Micos

A crônica do colega Wilson Pereira, Pedra nos rins, me fez lembrar de dois causos semelhantes -- sobre como se deveria ficar de boca fechada numa festa pra não se pagar mico.

O Wilson se saiu muito bem da saia justa. Vai ver é porque ele não tem nenhum pendor pra ser drag queen ou escocês. Já eu, protagonista do primeiro causo, e a minha amiga, do segundo... deixa pra lá.

*

Primeiro causo

O almoço ia animado e concorrido. Todos os amigos do casal recém-casado estavam presentes, lotando o apErtamento, e conversavam animadamente sobre zil assuntos ao mesmo tempo, como de costume. Lá pelas tantas, chegaram umas cinco ou seis pessoas que me eram levemente familiares -- o que me levou a deduzir que seriam daqui da cidade, já que ninguém fez as devidas apresentações -- e que ficaram sentadinhas, todas juntas, num cantinho da sala, conversando baixinho.
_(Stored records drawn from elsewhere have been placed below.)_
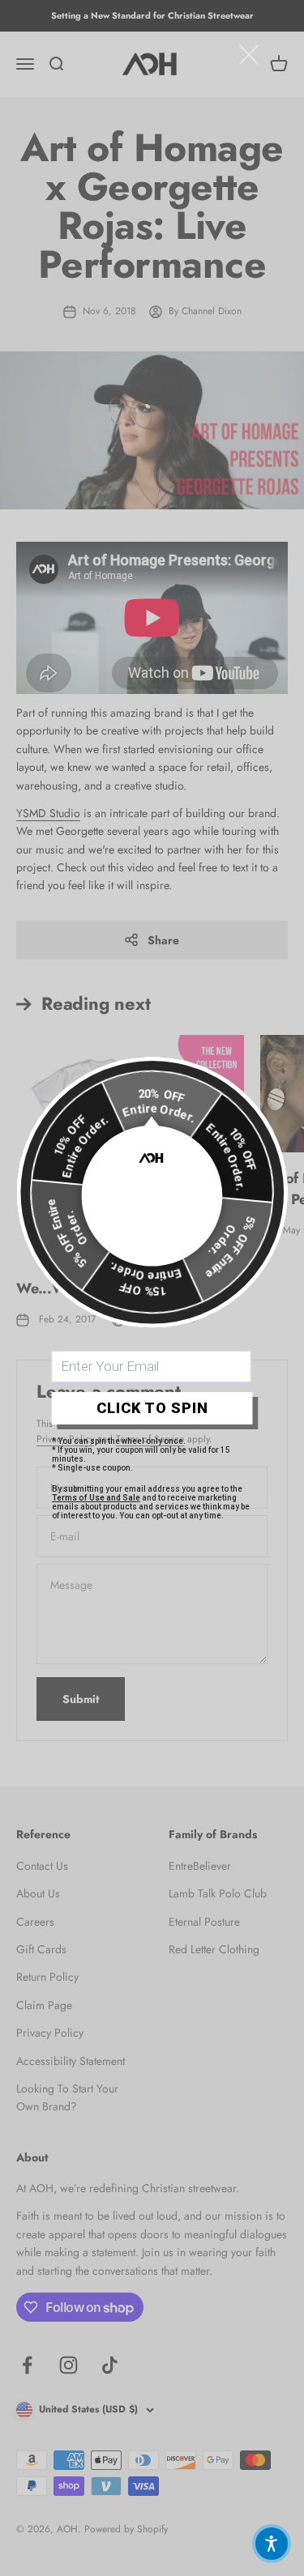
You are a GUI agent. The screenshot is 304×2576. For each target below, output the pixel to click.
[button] (271, 2543)
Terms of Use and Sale (96, 1497)
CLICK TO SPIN (152, 1407)
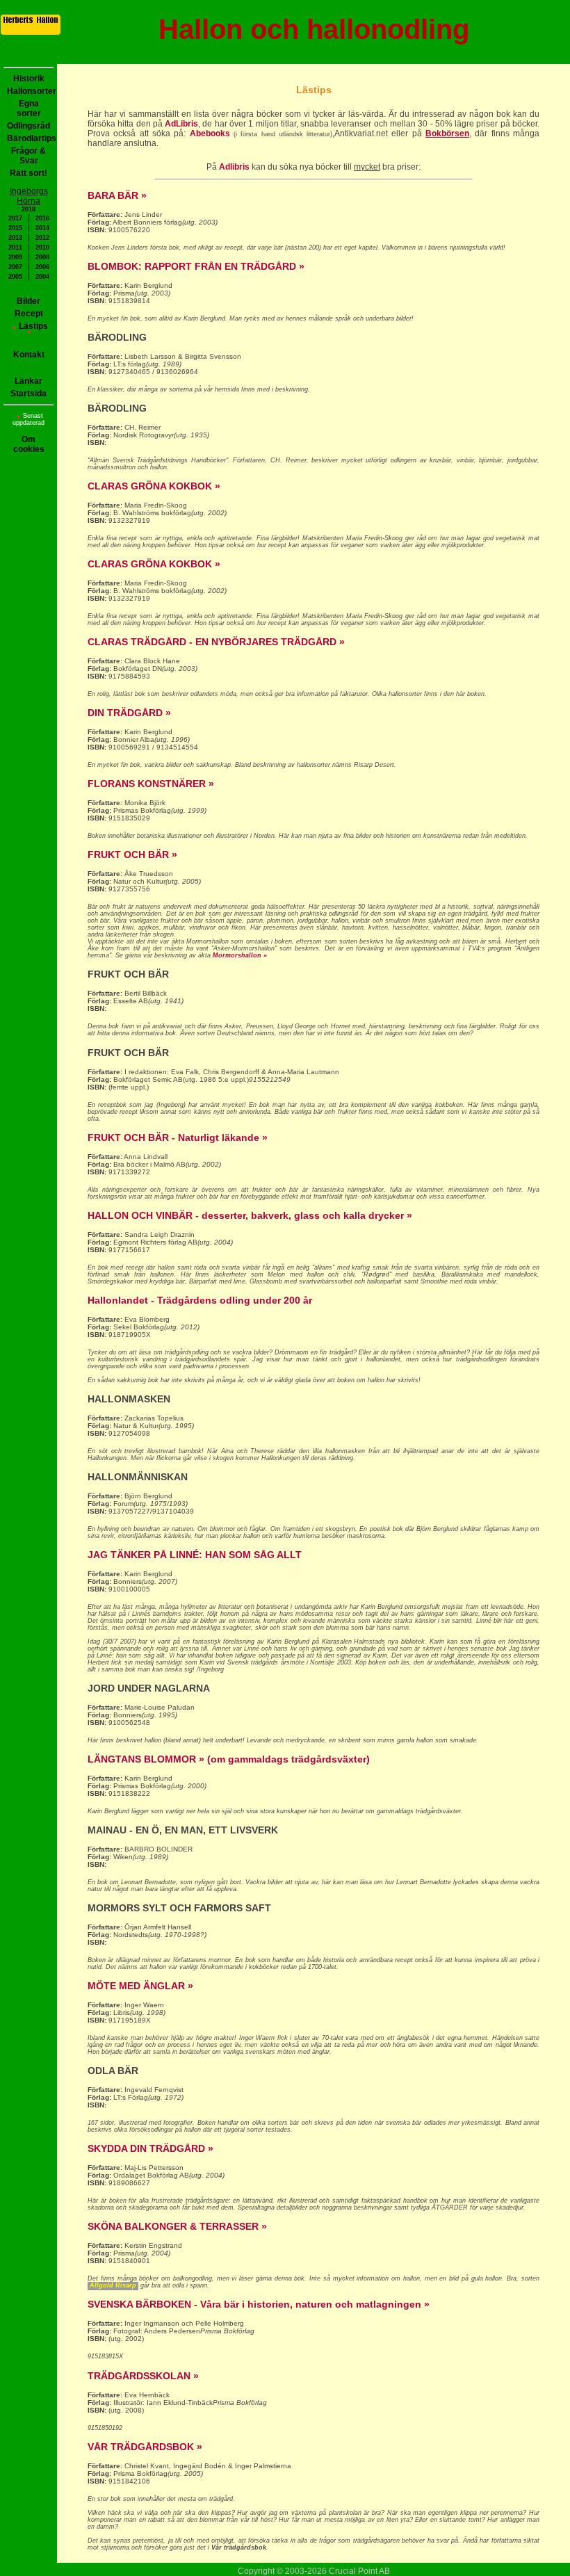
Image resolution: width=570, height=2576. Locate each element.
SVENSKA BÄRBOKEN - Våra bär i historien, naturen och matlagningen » (259, 2304)
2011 (15, 247)
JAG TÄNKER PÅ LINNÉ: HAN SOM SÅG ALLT (195, 1554)
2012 (42, 237)
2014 (42, 228)
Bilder (28, 301)
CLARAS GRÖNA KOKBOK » (154, 486)
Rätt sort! (28, 173)
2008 (42, 257)
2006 (42, 267)
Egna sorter (29, 108)
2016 (42, 218)
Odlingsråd (28, 126)
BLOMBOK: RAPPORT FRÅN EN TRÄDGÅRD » (196, 266)
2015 (15, 228)
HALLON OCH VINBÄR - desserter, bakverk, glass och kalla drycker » (250, 1215)
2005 (15, 276)
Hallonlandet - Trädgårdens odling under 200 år (200, 1300)
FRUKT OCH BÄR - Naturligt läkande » (178, 1137)
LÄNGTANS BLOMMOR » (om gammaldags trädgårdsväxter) (229, 1759)
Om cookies (28, 444)
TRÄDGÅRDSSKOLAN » (143, 2375)
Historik (28, 78)
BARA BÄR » (117, 195)
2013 (15, 237)
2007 (15, 267)
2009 (15, 257)
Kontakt (28, 354)
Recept (29, 313)
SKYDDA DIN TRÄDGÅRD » (150, 2148)
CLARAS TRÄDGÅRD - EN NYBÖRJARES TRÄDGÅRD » (216, 641)
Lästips (33, 326)
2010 (42, 247)
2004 (42, 276)
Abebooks (210, 133)
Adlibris (234, 167)
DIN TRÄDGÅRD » (129, 712)
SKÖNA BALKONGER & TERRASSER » (177, 2226)
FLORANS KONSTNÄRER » (151, 783)
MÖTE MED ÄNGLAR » (140, 1985)
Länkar (28, 381)
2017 (15, 218)
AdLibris (181, 124)
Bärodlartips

Foi então que alguém fez a pergunta fatídica:

-- Vocês foram assistir ao Maria, Maria?

Sim, eu fui.

Na primeira temporada, quando o Grupo Corpo passou por aqui, em turnê nacional, fui lá conferir e me encantei com tudo! Coreografia -- sempre me impressionou a capacidade dos bailarinos de fazerem com toda leveza, suavidade e elegância, os esforços físicos mais alucinados, possíveis e impossíveis --, bem como figurino, cenário, iluminação e, claro, a impecável música do Milton Nascimento e performance dos artistas.

Depois disso, o Grupo apresentou mais alguns espetáculos -- todos maravilhosos -- e, em seguida, partiu pra turnê internacional e levou o Maria, Maria pro mundo todo ver e aplaudir. Sucesso absoluto!

Na volta, uns 3 a 5 anos depois da primeira temporada, resolveram refazer uma turnê nacional com este mesmo espetáculo e novamente passaram por Brasília.

Isso aconteceu justamente por ocasião do almoço lá no apErtamento do casal amigo. E a linguaruda aqui resolveu responder à pergunta feita:

-- Eu fui, mas não gostei desta vez... Na primeira temporada, eu achei maravilhoso, tão original e emocionante, tão forte e ao mesmo tempo suave, bonito, e eles dançavam com evidente prazer e volúpia... Mas desta vez eu achei que eles já estavam enjoados desse trabalho, depois de tantos anos apresentando o dito cujo pelo mundo afora. Achei que eles dançaram burocraticamente, sem tesão, como quem vai cumprir expediente só pra bater o ponto.

Nem bem acabei de dizer isso, uma colega ao meu lado enfiou com decisão seu indignado cotovelo nas minhas desprotegidas costelinhas e sussurrou no meu ouvido:

-- Você sabe quem são aquelas pessoas ali no cantinho, que chegaram ainda há pouco?

-- Sei não... quem são eles?

-- Bailarinos do Grupo Corpo.

Fecha o pano. Rápido!

*

Segundo causo.

Também um almoço, desta feita numa linda casa em Búzios.

Minha amiga B., que andava pela cidade a passeio, estava presente neste almoço, levada por um colega. Não conhecia nenhuma outra pessoa, mas, longamente treinada pela vida de filha de diplomata, ficava perfeitamente à vontade entre estranhos. No entanto, neste dia em particular, talvez acometida por uma TPM galopante, ela não se sentia nada diplomática e, pra piorar, estava um tanto entediada com a conversa fiada dos ilustres desconhecidos e com a música de fundo.

Lá pelas tantas, alguém falou:

-- Vou botar um disco da N.C.. Alguma objeção?

-- Sim. -- disse a minha amiga, um tanto ácida -- Eu faço objeção. Não suporto essa cantora! A voz dela e o jeito de cantar são intragáveis! -- arrematou dando uma profunda tragada no cigarro.

O colega dela, que estava ao lado, então, perguntou bem baixinho:

-- Você sabe de quem é esta casa onde nós estamos?

-- Sei, de uma amiga sua.

-- Na verdade, esta casa é da mãe da minha amiga... E a mãe dela é a N.C..

Fecha esse pano logo, antes que alguém pague outro mico horrendo desses!